Its lush green rooftop is like an oasis in the middle of a smog-ridden Delhi and it wins bonus points for being a pet-friendly cafe where I can lounge with my dog by my side, a thrilling novel in my hand and a delicious meal to look forward to.
This place is a far cry from the typical dining spaces in Delhi and the concept of hyperlocal and seasonal eating has been championed here by Delhi-based Chef Radhika Khandelwal, even before it became a trend that everyone jumped on to! My usual order there is the mushroom and barley risotto, this time I gave into Khandelwal’s insistence of trying some of the classics that they’re known for.
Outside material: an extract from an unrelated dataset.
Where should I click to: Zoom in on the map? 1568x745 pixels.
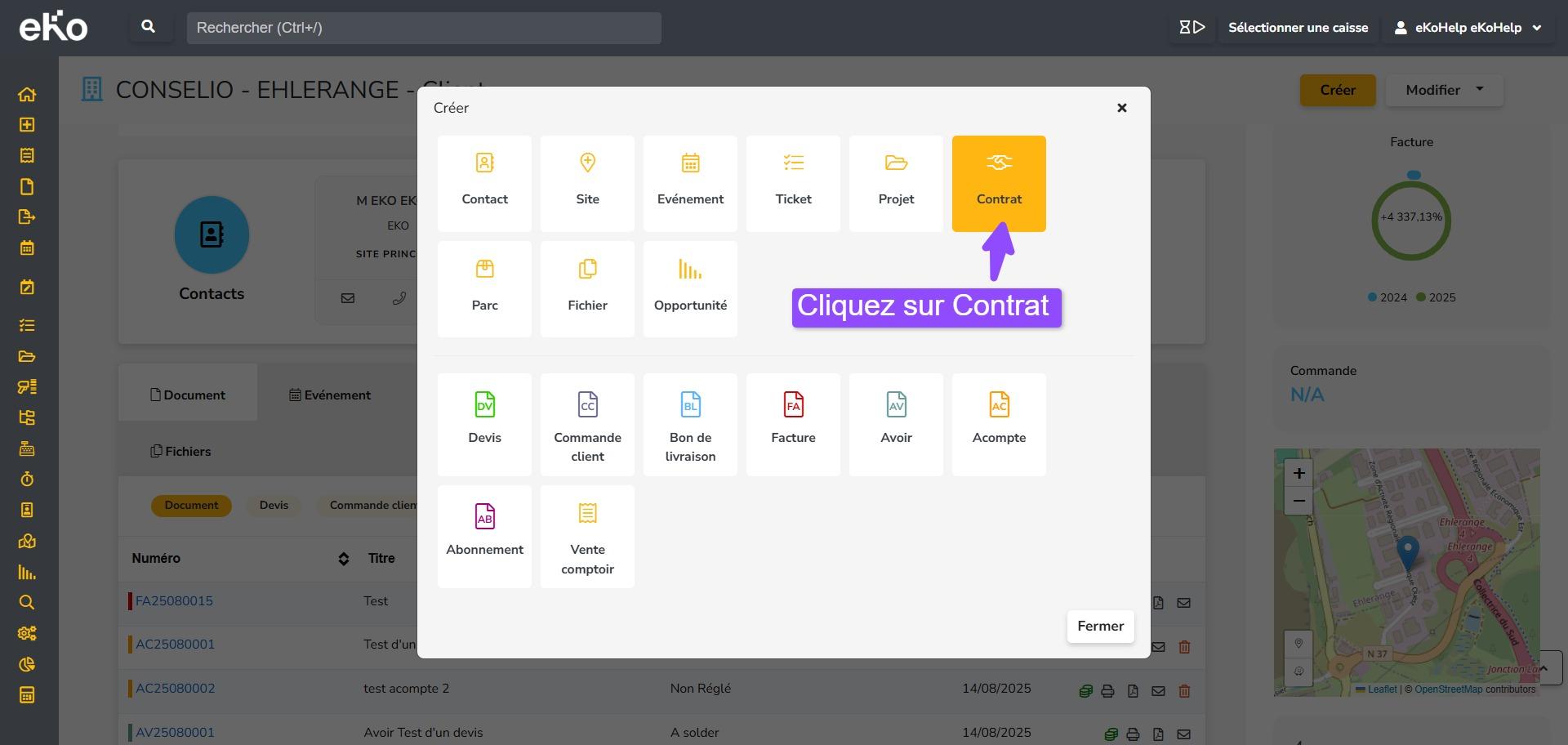click(1298, 474)
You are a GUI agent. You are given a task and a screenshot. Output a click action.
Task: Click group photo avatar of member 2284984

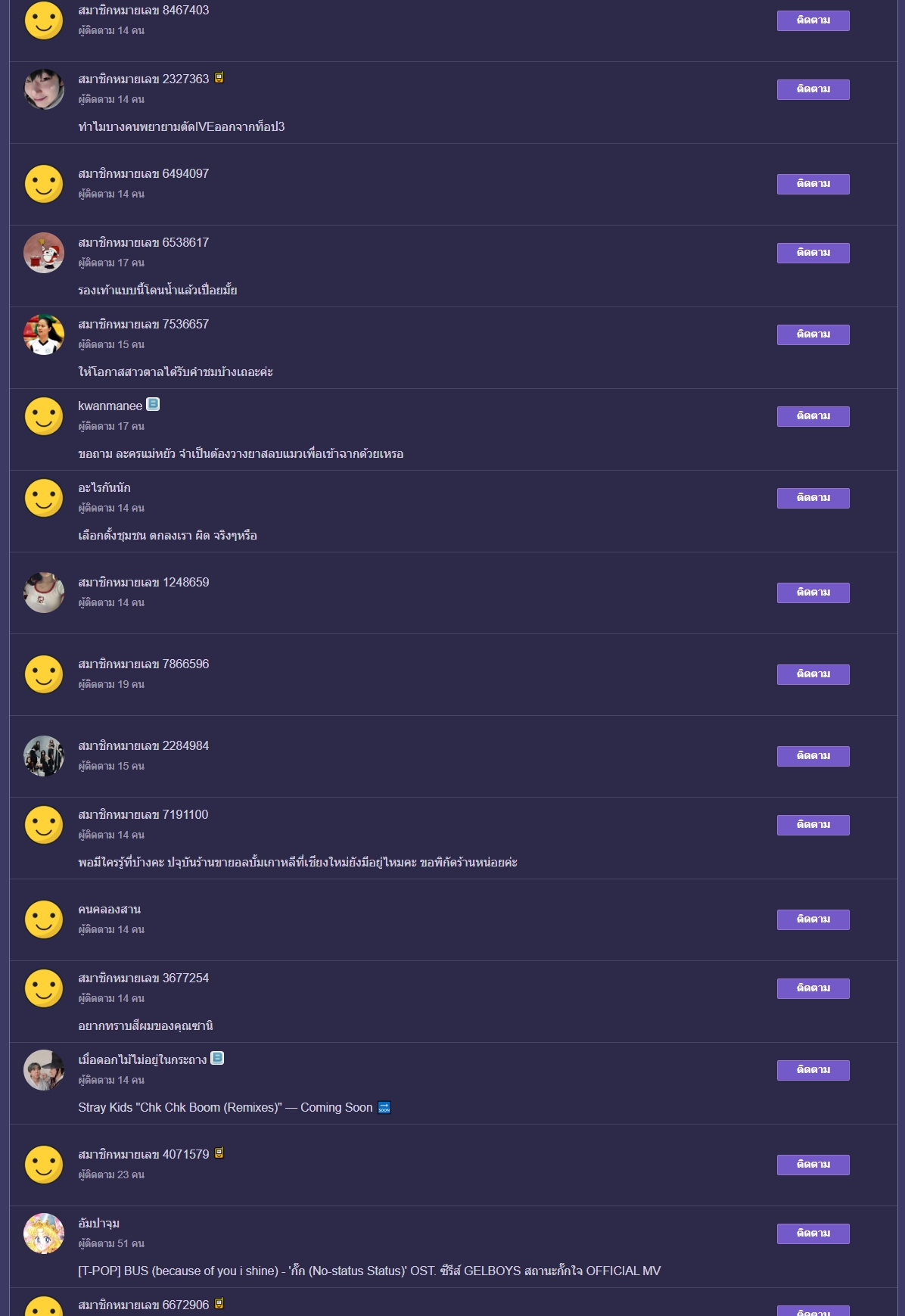pos(44,756)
You see, while I am a food writer, I am food-lover first, and I am not extremely experimental with my food, and usually stick to comfort plates. Anyway, without digressing much, let me tell you about the culinary extravaganza that Khandelwal took me on.
While moringa is an ingredient that has been designated as ‘superfood’ and one comes across a lot in the dishes in southern India, it is hardly something that one expects in a dumpling and that too with cream cheese! But, true to her style of championing local ingredients in a unique way, she offers me the odd pairing of moringa and cheese dumplings.
Honestly, this dish didn’t work for me when I saw it listed in the menu, but after having tasted it, I know that it will be one of my go-to orders for sure. There was also a ‘green-goddess’ hummus that was made out of peels of gourds and served with fried desi-style tortillas which were reminiscent of a fried thepla and were quite addictive.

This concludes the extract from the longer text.